Technophobes and Cell Phones

By ACSH Staff — Dec 08, 2006
A December 8, 2006 column by Jay Ambrose compares cancer fears over cell phones to other bogus health scares of the past, citing ACSH and ACSH Trustee Dr. Henry Miller: Remember the Alar scare? You have to go back to 1989 for that one. It was alleged on a 60 Minutes show that this chemical used in apples would cause childhood cancer, which in fact it would not. The truth emerged and the scare died out in time, but not until the apple industry had suffered a pointless, stupid $375 million setback.

A December 8, 2006 column by Jay Ambrose compares cancer fears over cell phones to other bogus health scares of the past, citing ACSH and ACSH Trustee Dr. Henry Miller:

Remember the Alar scare? You have to go back to 1989 for that one. It was alleged on a 60 Minutes show that this chemical used in apples would cause childhood cancer, which in fact it would not. The truth emerged and the scare died out in time, but not until the apple industry had suffered a pointless, stupid $375 million setback.
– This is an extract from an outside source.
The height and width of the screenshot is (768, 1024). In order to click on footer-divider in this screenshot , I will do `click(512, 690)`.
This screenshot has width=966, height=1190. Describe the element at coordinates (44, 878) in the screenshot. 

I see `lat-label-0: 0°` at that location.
A New York Times article reminding me of this bugaboo recounted others -- the concern that two cups of coffee a day, electric blankets, and asbestos insulation in schools could cause cancer. Baloney, baloney, baloney is what all of these were, the American Council on Science and Health has noted. That last piece of baloney -- the one on asbestos -- led Congress to mandate that schools get rid of the insulation, the article notes. In the act of tearing down walls, the safe asbestos was stirred up and got in the air, and then you had a real danger, one costing an incredible $6 billion to create.
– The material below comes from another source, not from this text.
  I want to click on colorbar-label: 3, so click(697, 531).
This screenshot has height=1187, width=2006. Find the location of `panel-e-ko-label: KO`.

Pretty awful, but not so awful as the wacko opposition to genetically modified foods that could be the salvation of literally hundreds of millions of people in the Third World, or the thunderously idiotic opposition to using DDT to fight malaria in Africa. Spraying this pesticide inside huts does not endanger wildlife or human health, but could have saved the lives of millions -- yes, millions -- from agonizing death.
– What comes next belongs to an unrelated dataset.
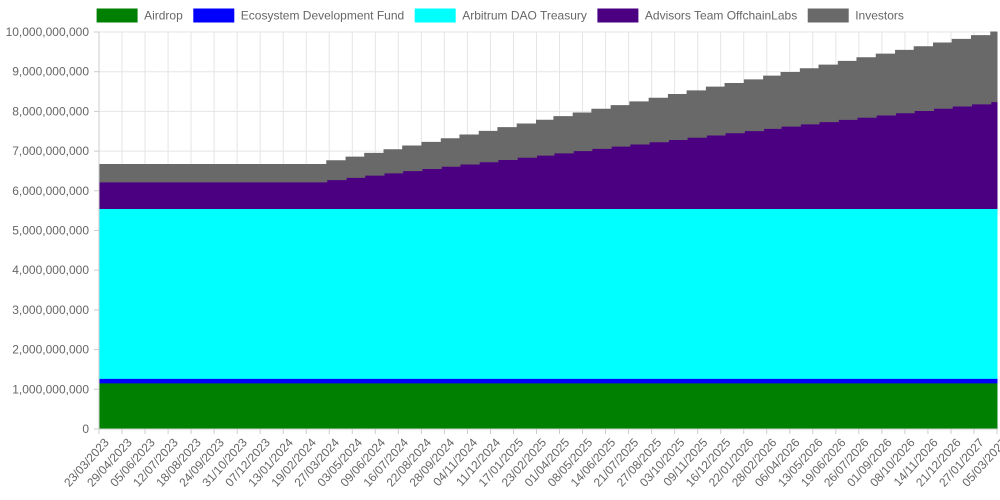  I want to click on legend-label: Investors, so click(880, 16).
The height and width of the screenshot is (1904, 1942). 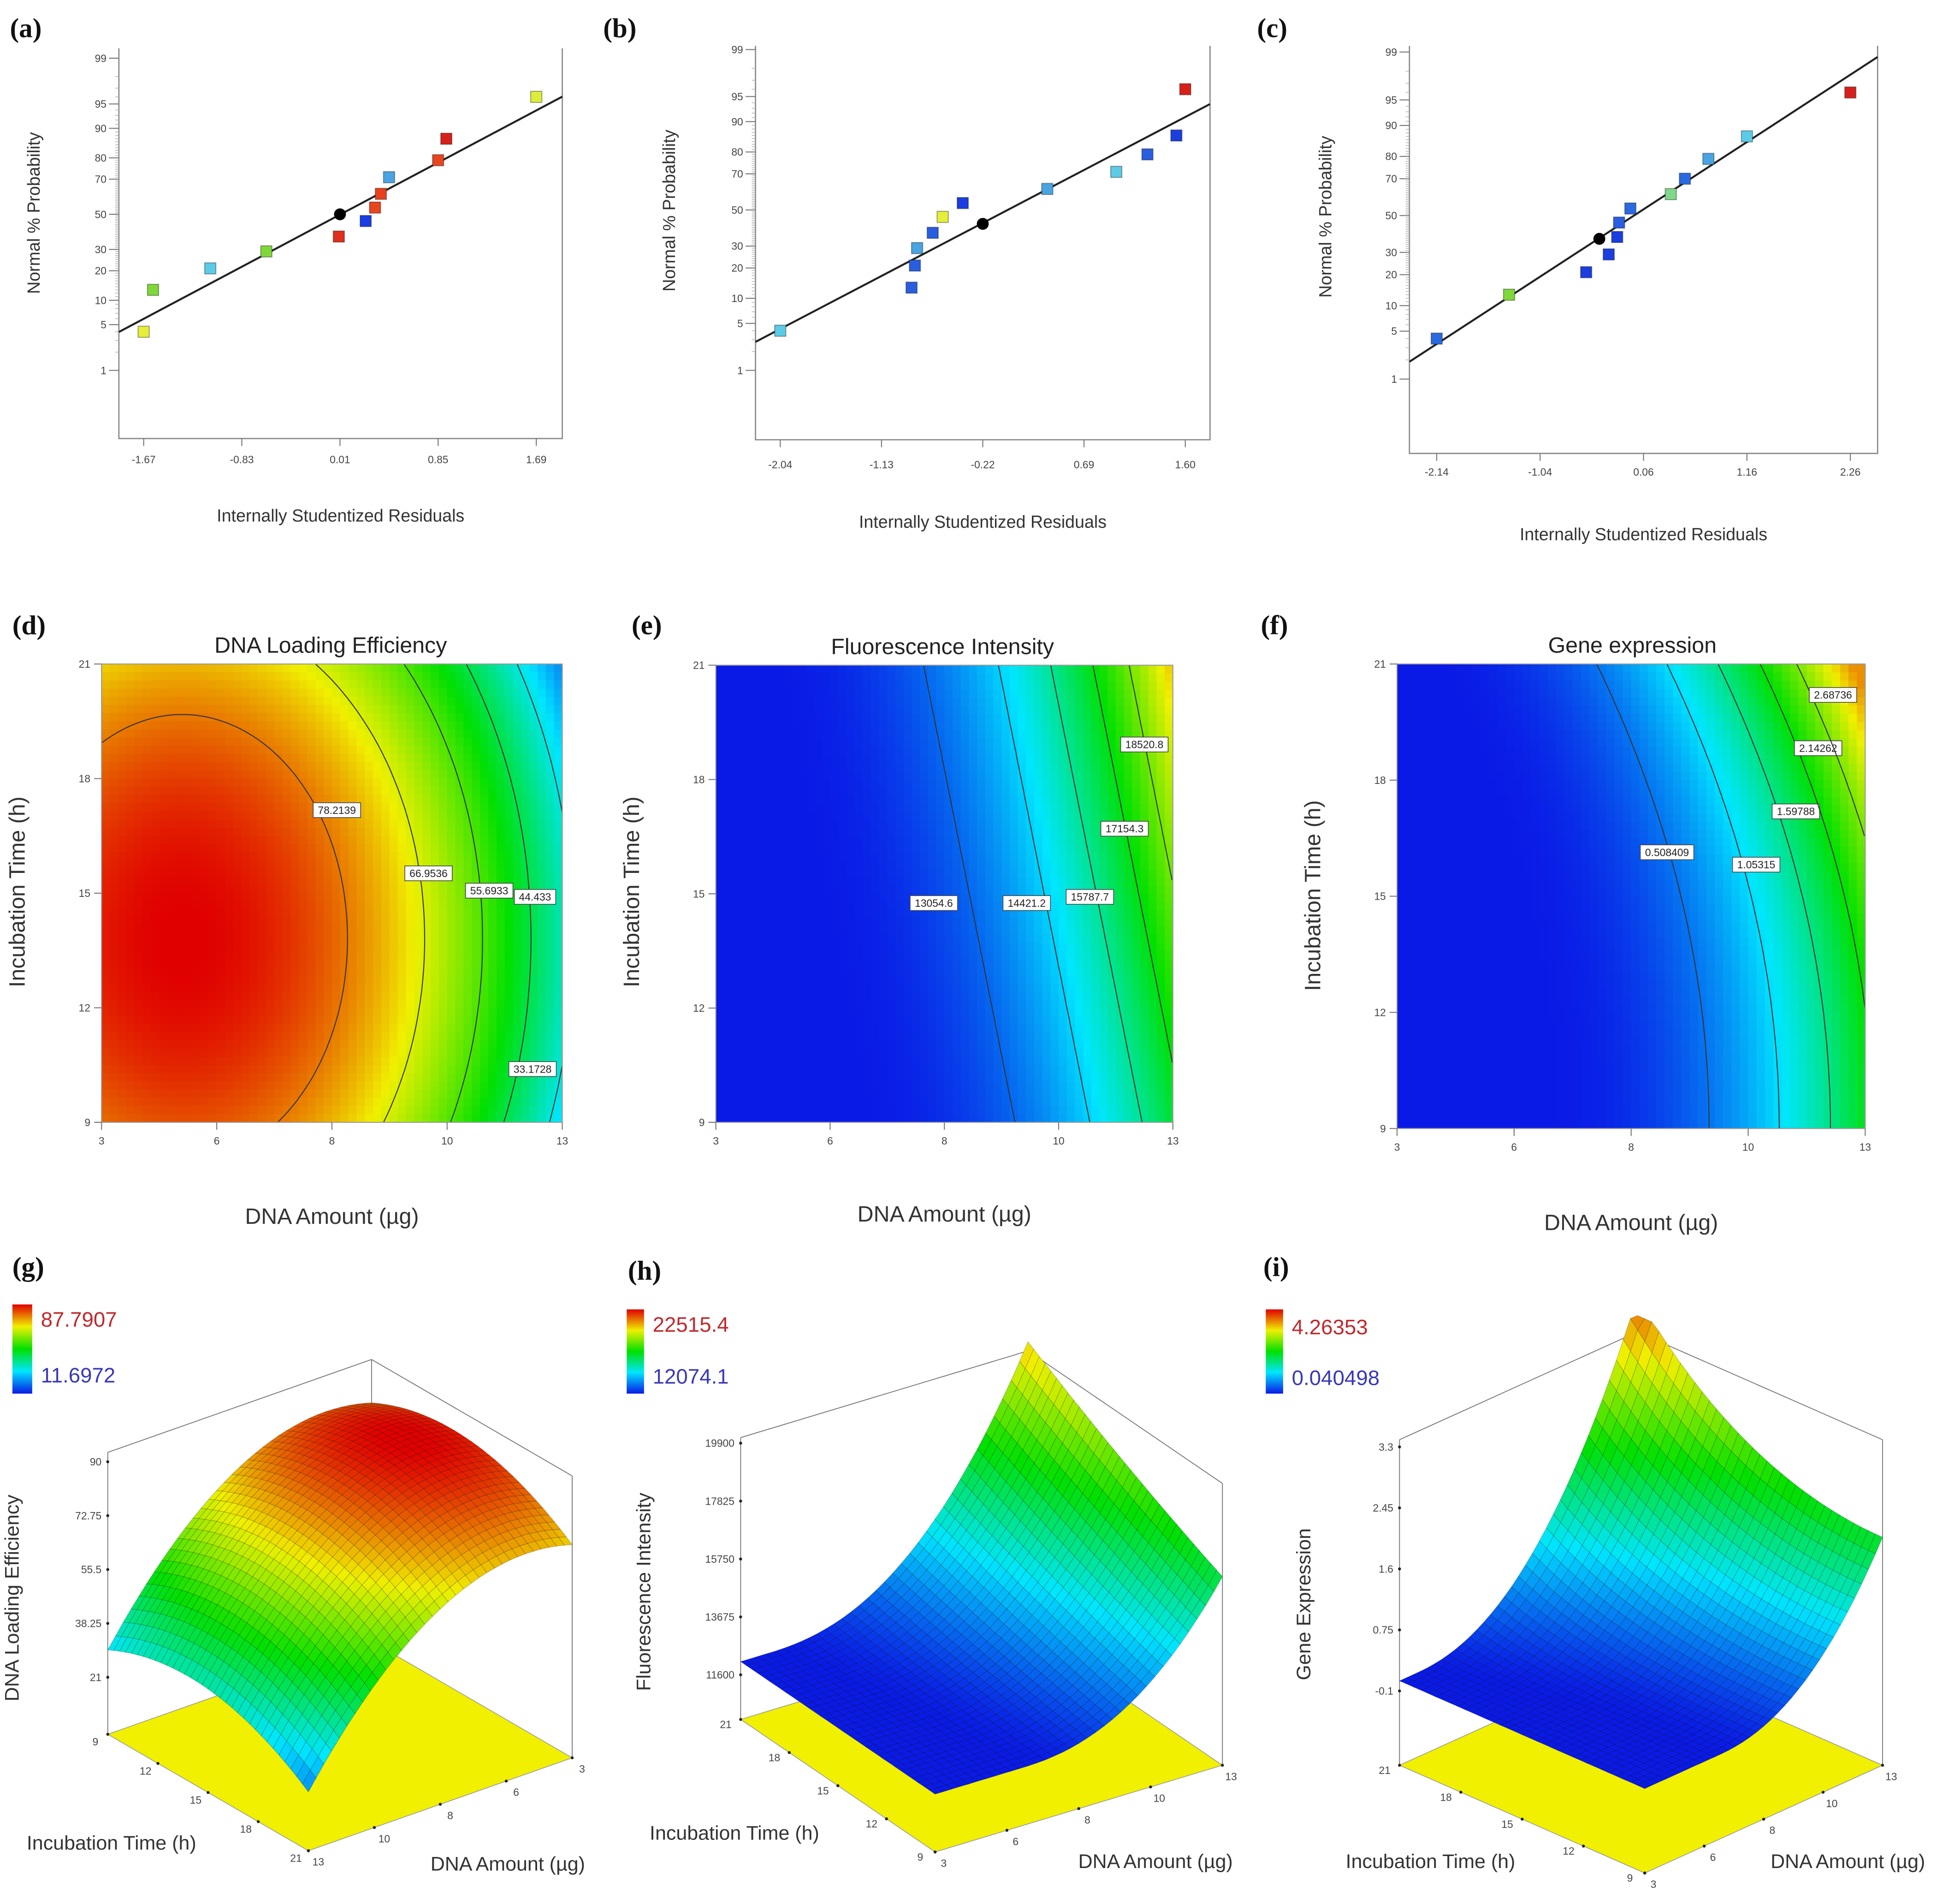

In these last two cases, those standing in the way have been environmental extremists who might cite science but are actually basing their claims on a kind of semi-religious dogma as well as what Henry Miller, a physician-scientist at the Hoover Institution, has called "technophobia," an irrational fear of technological progress that has been with us a long time. In the nineteenth century, he said in an interview found on the Internet, technophobes worried that trains going sixty miles per hour would cause chest cavities to cave in.